SIMD-vectorized map, applying f to each element of a (or paired elements of a, b, ...) and returning a new array.

vmap!(f, destination, a::AbstractArray)
vmap!(f, destination, a::AbstractArray, b::AbstractArray, ...)

Vectorized-map!, applying f to each element of a (or paired elements of a, b, ...) and storing the result in destination.

vmapnt(f, a::AbstractArray)
vmapnt(f, a::AbstractArray, b::AbstractArray, ...)

A "non-temporal" variant of vmap. This can improve performance in cases where destination will not be needed soon.

vmapnt!(::Function, dest, args...)

This is a vectorized map implementation using nontemporal store operations. This means that the write operations to the destination will not go to the CPU's cache. If you will not immediately be reading from these values, this can improve performance because the writes won't pollute your cache. This can especially be the case if your arguments are very long.

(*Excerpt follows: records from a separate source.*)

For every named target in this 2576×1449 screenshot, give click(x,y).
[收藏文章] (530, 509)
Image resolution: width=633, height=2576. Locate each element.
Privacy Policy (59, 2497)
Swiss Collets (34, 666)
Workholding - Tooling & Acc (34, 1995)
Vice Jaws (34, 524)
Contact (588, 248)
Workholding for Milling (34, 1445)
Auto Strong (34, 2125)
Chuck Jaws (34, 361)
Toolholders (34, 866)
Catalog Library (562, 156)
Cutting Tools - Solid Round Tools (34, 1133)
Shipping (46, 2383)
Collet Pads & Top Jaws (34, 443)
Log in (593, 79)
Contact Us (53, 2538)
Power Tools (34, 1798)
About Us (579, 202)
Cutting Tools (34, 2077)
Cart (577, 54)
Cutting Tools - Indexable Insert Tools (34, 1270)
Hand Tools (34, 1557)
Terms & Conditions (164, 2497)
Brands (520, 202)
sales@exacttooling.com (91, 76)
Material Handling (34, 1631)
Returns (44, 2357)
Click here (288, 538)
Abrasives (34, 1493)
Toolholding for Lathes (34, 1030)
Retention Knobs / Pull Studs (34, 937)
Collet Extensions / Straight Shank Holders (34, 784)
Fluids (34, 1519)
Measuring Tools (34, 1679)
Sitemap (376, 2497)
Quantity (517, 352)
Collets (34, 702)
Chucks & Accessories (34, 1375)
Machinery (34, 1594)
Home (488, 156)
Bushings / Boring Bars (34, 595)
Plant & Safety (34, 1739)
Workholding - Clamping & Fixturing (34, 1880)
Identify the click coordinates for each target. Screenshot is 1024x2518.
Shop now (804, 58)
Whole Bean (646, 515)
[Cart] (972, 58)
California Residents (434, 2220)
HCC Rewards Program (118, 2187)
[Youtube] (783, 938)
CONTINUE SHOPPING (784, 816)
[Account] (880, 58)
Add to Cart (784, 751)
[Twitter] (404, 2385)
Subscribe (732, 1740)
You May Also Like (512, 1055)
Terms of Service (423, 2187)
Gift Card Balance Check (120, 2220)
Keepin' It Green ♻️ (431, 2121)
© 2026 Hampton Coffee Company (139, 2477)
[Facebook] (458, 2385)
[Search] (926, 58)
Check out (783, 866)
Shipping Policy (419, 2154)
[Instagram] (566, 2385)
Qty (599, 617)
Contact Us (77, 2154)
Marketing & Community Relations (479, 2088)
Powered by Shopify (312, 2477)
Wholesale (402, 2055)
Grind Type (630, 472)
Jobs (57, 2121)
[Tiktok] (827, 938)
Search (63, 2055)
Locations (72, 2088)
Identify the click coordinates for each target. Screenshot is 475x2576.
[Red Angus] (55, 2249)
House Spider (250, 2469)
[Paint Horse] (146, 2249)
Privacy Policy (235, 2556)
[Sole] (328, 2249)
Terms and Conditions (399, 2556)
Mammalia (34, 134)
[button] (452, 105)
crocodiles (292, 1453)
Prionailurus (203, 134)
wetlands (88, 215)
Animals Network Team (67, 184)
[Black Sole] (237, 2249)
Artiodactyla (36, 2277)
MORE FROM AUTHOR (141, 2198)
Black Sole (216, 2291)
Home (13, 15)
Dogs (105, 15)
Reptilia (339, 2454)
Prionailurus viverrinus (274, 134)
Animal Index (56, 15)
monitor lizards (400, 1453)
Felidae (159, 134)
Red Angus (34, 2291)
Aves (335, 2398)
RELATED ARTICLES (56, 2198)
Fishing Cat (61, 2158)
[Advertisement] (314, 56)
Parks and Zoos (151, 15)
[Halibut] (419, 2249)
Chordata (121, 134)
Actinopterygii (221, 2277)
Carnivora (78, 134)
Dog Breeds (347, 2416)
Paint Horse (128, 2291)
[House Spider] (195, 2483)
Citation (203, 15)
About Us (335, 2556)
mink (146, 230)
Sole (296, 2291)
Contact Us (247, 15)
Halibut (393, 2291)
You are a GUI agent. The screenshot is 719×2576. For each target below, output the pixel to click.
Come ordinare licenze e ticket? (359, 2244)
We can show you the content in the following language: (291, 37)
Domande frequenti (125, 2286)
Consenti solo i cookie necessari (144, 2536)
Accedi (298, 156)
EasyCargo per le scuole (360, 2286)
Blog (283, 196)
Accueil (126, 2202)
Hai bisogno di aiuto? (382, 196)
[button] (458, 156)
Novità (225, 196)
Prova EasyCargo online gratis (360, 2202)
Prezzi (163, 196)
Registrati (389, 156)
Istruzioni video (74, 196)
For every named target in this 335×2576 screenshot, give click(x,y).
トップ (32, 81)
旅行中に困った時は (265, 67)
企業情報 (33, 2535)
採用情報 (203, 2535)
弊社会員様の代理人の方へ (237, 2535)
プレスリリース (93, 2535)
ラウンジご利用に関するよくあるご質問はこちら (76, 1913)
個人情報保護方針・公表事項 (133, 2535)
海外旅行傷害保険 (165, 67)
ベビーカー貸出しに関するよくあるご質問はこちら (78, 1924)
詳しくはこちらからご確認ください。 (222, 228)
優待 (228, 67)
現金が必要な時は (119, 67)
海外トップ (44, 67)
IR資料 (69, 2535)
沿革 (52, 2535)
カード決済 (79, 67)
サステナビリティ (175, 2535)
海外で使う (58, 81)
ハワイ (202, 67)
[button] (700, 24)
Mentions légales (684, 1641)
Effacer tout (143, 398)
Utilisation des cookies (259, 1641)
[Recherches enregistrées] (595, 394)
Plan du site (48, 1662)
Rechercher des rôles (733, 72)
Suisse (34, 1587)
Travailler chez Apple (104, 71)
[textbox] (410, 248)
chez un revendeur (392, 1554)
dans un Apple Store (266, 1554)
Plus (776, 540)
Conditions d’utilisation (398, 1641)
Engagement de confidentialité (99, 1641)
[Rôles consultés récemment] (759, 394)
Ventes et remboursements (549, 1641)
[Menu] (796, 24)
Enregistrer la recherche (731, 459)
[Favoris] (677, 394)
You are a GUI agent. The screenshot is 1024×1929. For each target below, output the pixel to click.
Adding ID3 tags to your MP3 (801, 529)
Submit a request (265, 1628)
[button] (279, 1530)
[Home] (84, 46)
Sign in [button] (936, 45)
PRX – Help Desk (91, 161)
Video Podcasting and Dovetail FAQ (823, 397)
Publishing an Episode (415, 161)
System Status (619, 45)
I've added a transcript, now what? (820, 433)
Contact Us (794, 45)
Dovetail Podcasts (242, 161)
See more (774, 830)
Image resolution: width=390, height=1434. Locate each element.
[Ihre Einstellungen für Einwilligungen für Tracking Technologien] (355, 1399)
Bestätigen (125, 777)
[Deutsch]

julia> using LoopVectorization, BenchmarkTools

julia> x = rand(10^8); y = rand(10^8); z = similar(x);

julia> f(x,y) = exp(-0.5abs2(x - y))
f (generic function with 1 method)

julia> @benchmark map!(f, $z, $x, $y)
  memory estimate:  0 bytes
  allocs estimate:  0
  minimum time:     439.613 ms (0.00% GC)
  median time:      440.729 ms (0.00% GC)
  mean time:        440.695 ms (0.00% GC)
  maximum time:     441.665 ms (0.00% GC)
  samples:          12
  evals/sample:     1

julia> @benchmark vmap!(f, $z, $x, $y)
  memory estimate:  0 bytes
  allocs estimate:  0
  minimum time:     178.147 ms (0.00% GC)
  median time:      178.381 ms (0.00% GC)
  mean time:        178.430 ms (0.00% GC)
  maximum time:     179.054 ms (0.00% GC)
  samples:          29
  evals/sample:     1

julia> @benchmark vmapnt!(f, $z, $x, $y)
  memory estimate:  0 bytes
  allocs estimate:  0
  minimum time:     144.183 ms (0.00% GC)
  median time:      144.338 ms (0.00% GC)
  mean time:        144.349 ms (0.00% GC)
  maximum time:     144.641 ms (0.00% GC)
  samples:          35
  evals/sample:     1

filter-like constructs

vfilter(f, a::AbstractArray)

SIMD-vectorized filter, returning an array containing the elements of a for which f return true.